Catching up with our Dutch friend here (and the three Polish were here too!) we enjoyed a drink and snack, before continuing on. Up and up and up we went, then down then up then down and up, leapfrogging the Polish and, after enjoying several short breaks to admire the views of all the lakes dotted between the mountains, catching our Dutch friend again for lunch; having introduced her to putting crisps in your wrap which she was now enjoying.

Knowing another potential storm was due later, we didn’t stop too long, before doing the last climb up and down. However, the storm due at 4pm decided to begin early, and as the thunder rumbled, we took no chances and put full waterproofs on straight away. Of course, this meant we began to sweat a lot quicker but at least we were protected from the rain and hail that soon followed. Thankfully, it was nowhere near as intense before and we managed to make our way safely (and very slow eh Paul) down to the next Refugio Colomers.

As expected, it was loud and busy and full here. Now, having been told by several people that wild camping is not allowed in national park areas and that they use helicopters to find and fine people, we weren’t sure what to do.

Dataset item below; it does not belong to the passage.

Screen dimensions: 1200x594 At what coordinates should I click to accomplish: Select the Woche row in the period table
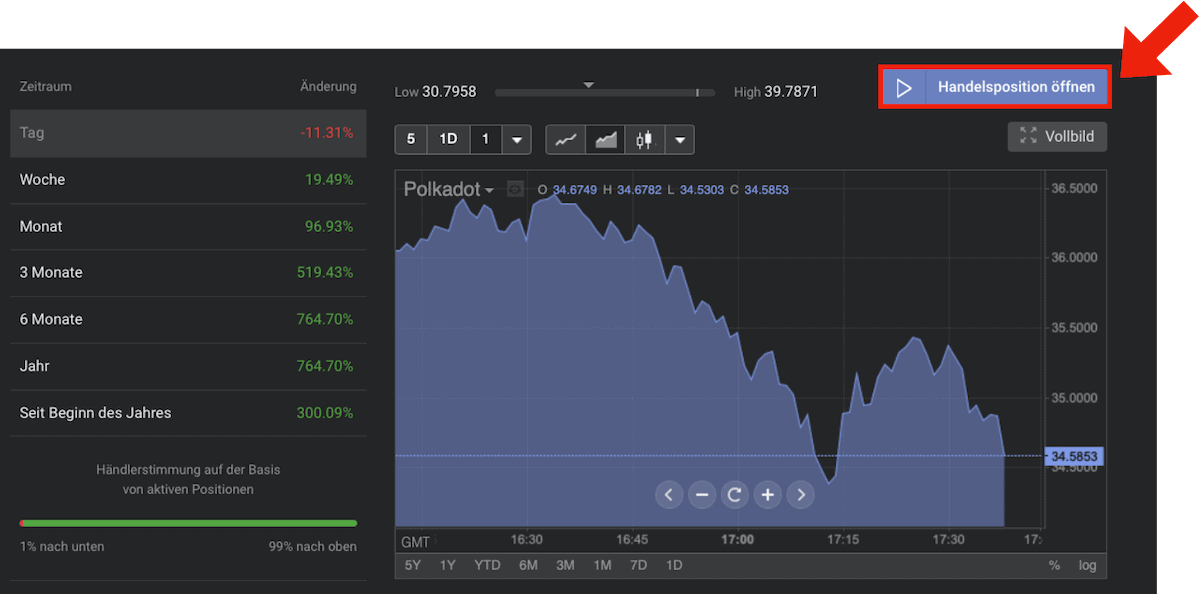tap(188, 180)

However, as we were not technically in the main national park area, and without any other real option, we, along with our Dutch friend (and several others as it turns out) decided to keep on trekking to find a spot to camp. First lake no good, second lake no good (but did have a cow island!), third lake (Obago, just before the next big ascent) success! A perfect spot for two tents, overlooking the lake and mountains. A refreshing swim, with free fish foot nibble, was just what was needed to wash off the sweat, before the usual evening routine occurred with the sunset coloured sky, whilst sharing stories with Nicole. Perfecto.

Saturday 13th August
Wild camp at Lac Obago to Espot Camping Solau
16km
8 - 15:00 with lots of breaks, 20mins on descent, 20mins by waterfall, 45mins by Estany de um Sant Maurici

Enjoying the wild camp spot so much, we were again slow to get going. It was another immediate big old climb up to a col, was was surprisingly enjoyable as we quietly trekked up with music in our ears, enjoying a view (and breath) break every now and then. Reaching the top, we stared into the huge open valley infront of us, admiring the view, as we began to make our way down; as is the pattern of the Pyrenees.

This first half was very enjoyable and beautiful, but, as we lowered to the main river and dirt roads, we entered tourist zone and it quickly became very busy. Still a naturally beautiful area, it was a shame you couldn’t fully enjoy it with jeeps driving people up and down the main track, and groups of people all wanting to see the big waterfall and use the same small paths to get there. Resting by the main lake, Estany de Sant Maurici, we enjoyed some lunch (finishing off our food supplies) and some people watching, before agreeing we should get going again.

Trying to speed along the easy tourist track but with it lasting longer then expected, we rocked up into Espot (camping Solau) at 3pm, with achy feet and tired faces. Tent up, clothes rinsed and showered, we felt much better, and enjoyed a little explore of this cool town (finding some delicious crepes!) before settling at the campsite (with Nicole - our Dutch friend - opposite!) for the night.

Can you believe, over the last day or two, we’ve actually reached the half way mark of the GR11?! 32days since leaving Irun, and now 54% (kms wise) of the trail done! Wow.